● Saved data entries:
# # # # # # #
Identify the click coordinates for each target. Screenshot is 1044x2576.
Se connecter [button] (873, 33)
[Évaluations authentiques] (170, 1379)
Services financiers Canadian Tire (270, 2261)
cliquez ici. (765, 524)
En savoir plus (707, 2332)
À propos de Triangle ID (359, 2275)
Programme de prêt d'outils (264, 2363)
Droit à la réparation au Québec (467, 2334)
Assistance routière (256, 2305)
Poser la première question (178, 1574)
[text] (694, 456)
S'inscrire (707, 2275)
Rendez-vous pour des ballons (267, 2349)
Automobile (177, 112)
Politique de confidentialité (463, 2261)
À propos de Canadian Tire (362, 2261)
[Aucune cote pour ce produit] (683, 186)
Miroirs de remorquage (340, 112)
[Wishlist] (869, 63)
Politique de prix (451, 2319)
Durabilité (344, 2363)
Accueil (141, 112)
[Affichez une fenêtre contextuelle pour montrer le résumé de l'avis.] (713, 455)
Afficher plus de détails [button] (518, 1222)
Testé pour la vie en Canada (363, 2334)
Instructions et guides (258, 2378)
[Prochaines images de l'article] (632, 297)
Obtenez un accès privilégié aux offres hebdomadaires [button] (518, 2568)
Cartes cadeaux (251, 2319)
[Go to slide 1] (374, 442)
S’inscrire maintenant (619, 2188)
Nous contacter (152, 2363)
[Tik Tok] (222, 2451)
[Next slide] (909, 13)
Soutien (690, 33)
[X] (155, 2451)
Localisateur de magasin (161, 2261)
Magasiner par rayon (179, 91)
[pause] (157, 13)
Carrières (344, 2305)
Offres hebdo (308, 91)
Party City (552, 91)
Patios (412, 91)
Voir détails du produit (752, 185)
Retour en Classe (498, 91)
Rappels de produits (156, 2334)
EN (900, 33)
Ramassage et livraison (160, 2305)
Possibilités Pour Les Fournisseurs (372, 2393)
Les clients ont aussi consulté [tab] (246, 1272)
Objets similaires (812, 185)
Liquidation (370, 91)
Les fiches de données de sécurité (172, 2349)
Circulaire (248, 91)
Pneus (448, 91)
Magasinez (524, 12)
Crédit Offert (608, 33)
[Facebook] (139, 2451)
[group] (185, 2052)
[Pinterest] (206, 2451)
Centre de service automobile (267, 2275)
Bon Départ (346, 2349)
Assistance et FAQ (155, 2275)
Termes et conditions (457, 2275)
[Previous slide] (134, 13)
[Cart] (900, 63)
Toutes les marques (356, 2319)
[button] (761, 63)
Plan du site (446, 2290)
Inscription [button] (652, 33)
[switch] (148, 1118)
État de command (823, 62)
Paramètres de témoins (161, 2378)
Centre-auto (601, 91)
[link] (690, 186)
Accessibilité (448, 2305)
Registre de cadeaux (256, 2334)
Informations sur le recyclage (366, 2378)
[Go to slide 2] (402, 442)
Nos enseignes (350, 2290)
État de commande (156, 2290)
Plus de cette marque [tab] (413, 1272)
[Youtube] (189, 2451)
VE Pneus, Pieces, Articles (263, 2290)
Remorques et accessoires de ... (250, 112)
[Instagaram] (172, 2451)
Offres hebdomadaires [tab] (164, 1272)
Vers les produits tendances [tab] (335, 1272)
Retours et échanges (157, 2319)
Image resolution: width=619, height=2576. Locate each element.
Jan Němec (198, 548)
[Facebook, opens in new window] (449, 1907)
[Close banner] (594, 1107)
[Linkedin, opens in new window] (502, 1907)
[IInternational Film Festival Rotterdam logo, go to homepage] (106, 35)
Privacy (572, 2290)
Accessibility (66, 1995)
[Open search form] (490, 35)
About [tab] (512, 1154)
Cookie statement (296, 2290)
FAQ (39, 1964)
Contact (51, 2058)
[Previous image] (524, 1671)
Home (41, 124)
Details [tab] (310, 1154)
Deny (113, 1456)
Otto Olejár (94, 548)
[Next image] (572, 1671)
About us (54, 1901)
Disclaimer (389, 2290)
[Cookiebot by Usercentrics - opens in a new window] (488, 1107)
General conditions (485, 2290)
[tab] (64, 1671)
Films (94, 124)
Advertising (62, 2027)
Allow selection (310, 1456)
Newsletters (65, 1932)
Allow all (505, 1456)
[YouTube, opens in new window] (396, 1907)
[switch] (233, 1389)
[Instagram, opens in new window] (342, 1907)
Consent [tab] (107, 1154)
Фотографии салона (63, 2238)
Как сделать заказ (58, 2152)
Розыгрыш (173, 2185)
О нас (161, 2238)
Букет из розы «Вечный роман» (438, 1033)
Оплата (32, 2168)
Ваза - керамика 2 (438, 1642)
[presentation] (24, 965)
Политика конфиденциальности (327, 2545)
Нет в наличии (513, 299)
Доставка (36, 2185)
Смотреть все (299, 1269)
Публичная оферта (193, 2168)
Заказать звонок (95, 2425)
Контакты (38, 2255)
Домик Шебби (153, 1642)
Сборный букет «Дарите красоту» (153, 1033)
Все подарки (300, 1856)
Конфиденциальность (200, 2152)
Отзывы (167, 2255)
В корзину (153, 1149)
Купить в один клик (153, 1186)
# # # # # # #
● Work to complete:
Exactly as they appear above, return all of the records.

● Completed exercise:
Identify the click coordinates for each target. Screenshot is 1044x2576.
Se connecter [button] (873, 33)
[Évaluations authentiques] (170, 1379)
Services financiers Canadian Tire (270, 2261)
cliquez ici. (765, 524)
En savoir plus (707, 2332)
À propos de Triangle ID (359, 2275)
Programme de prêt d'outils (264, 2363)
Droit à la réparation au Québec (467, 2334)
Assistance routière (256, 2305)
Poser la première question (178, 1574)
[text] (694, 456)
S'inscrire (707, 2275)
Rendez-vous pour des ballons (267, 2349)
Automobile (177, 112)
Politique de confidentialité (463, 2261)
À propos de Canadian Tire (362, 2261)
[Aucune cote pour ce produit] (683, 186)
Miroirs de remorquage (340, 112)
[Wishlist] (869, 63)
Politique de prix (451, 2319)
Durabilité (344, 2363)
Accueil (141, 112)
[Affichez une fenêtre contextuelle pour montrer le résumé de l'avis.] (713, 455)
Afficher plus de détails [button] (518, 1222)
Testé pour la vie en Canada (363, 2334)
Instructions et guides (258, 2378)
[Prochaines images de l'article] (632, 297)
Obtenez un accès privilégié aux offres hebdomadaires [button] (518, 2568)
Cartes cadeaux (251, 2319)
[Go to slide 1] (374, 442)
S’inscrire maintenant (619, 2188)
Nous contacter (152, 2363)
[Tik Tok] (222, 2451)
[Next slide] (909, 13)
Soutien (690, 33)
[X] (155, 2451)
Localisateur de magasin (161, 2261)
Magasiner par rayon (179, 91)
[pause] (157, 13)
Carrières (344, 2305)
Offres hebdo (308, 91)
Party City (552, 91)
Patios (412, 91)
Voir détails du produit (752, 185)
Retour en Classe (498, 91)
Rappels de produits (156, 2334)
EN (900, 33)
Ramassage et livraison (160, 2305)
Possibilités Pour Les Fournisseurs (372, 2393)
Les clients ont aussi consulté [tab] (246, 1272)
Objets similaires (812, 185)
Liquidation (370, 91)
Les fiches de données de sécurité (172, 2349)
Circulaire (248, 91)
Pneus (448, 91)
Magasinez (524, 12)
Crédit Offert (608, 33)
[Facebook] (139, 2451)
[group] (185, 2052)
[Pinterest] (206, 2451)
Centre de service automobile (267, 2275)
Bon Départ (346, 2349)
Assistance et FAQ (155, 2275)
Termes et conditions (457, 2275)
[Previous slide] (134, 13)
[Cart] (900, 63)
Toutes les marques (356, 2319)
[button] (761, 63)
Plan du site (446, 2290)
Inscription [button] (652, 33)
[switch] (148, 1118)
État de command (823, 62)
Paramètres de témoins (161, 2378)
Centre-auto (601, 91)
[link] (690, 186)
Accessibilité (448, 2305)
Registre de cadeaux (256, 2334)
Informations sur le recyclage (366, 2378)
[Go to slide 2] (402, 442)
Nos enseignes (350, 2290)
État de commande (156, 2290)
Plus de cette marque [tab] (413, 1272)
[Youtube] (189, 2451)
VE Pneus, Pieces, Articles (263, 2290)
Remorques et accessoires de ... (250, 112)
[Instagaram] (172, 2451)
Offres hebdomadaires [tab] (164, 1272)
Vers les produits tendances [tab] (335, 1272)
Retours et échanges (157, 2319)
Image resolution: width=619, height=2576. Locate each element.
Jan Němec (198, 548)
[Facebook, opens in new window] (449, 1907)
[Close banner] (594, 1107)
[Linkedin, opens in new window] (502, 1907)
[IInternational Film Festival Rotterdam logo, go to homepage] (106, 35)
Privacy (572, 2290)
Accessibility (66, 1995)
[Open search form] (490, 35)
About [tab] (512, 1154)
Cookie statement (296, 2290)
FAQ (39, 1964)
Contact (51, 2058)
[Previous image] (524, 1671)
Home (41, 124)
Details [tab] (310, 1154)
Deny (113, 1456)
Otto Olejár (94, 548)
[Next image] (572, 1671)
About us (54, 1901)
Disclaimer (389, 2290)
[Cookiebot by Usercentrics - opens in a new window] (488, 1107)
General conditions (485, 2290)
[tab] (64, 1671)
Films (94, 124)
Advertising (62, 2027)
Allow selection (310, 1456)
Newsletters (65, 1932)
Allow all (505, 1456)
[YouTube, opens in new window] (396, 1907)
[switch] (233, 1389)
[Instagram, opens in new window] (342, 1907)
Consent [tab] (107, 1154)
Фотографии салона (63, 2238)
Как сделать заказ (58, 2152)
Розыгрыш (173, 2185)
О нас (161, 2238)
Букет из розы «Вечный роман» (438, 1033)
Оплата (32, 2168)
Ваза - керамика 2 (438, 1642)
[presentation] (24, 965)
Политика конфиденциальности (327, 2545)
Нет в наличии (513, 299)
Доставка (36, 2185)
Смотреть все (299, 1269)
Публичная оферта (193, 2168)
Заказать звонок (95, 2425)
Контакты (38, 2255)
Домик Шебби (153, 1642)
Сборный букет «Дарите красоту» (153, 1033)
Все подарки (300, 1856)
Конфиденциальность (200, 2152)
Отзывы (167, 2255)
В корзину (153, 1149)
Купить в один клик (153, 1186)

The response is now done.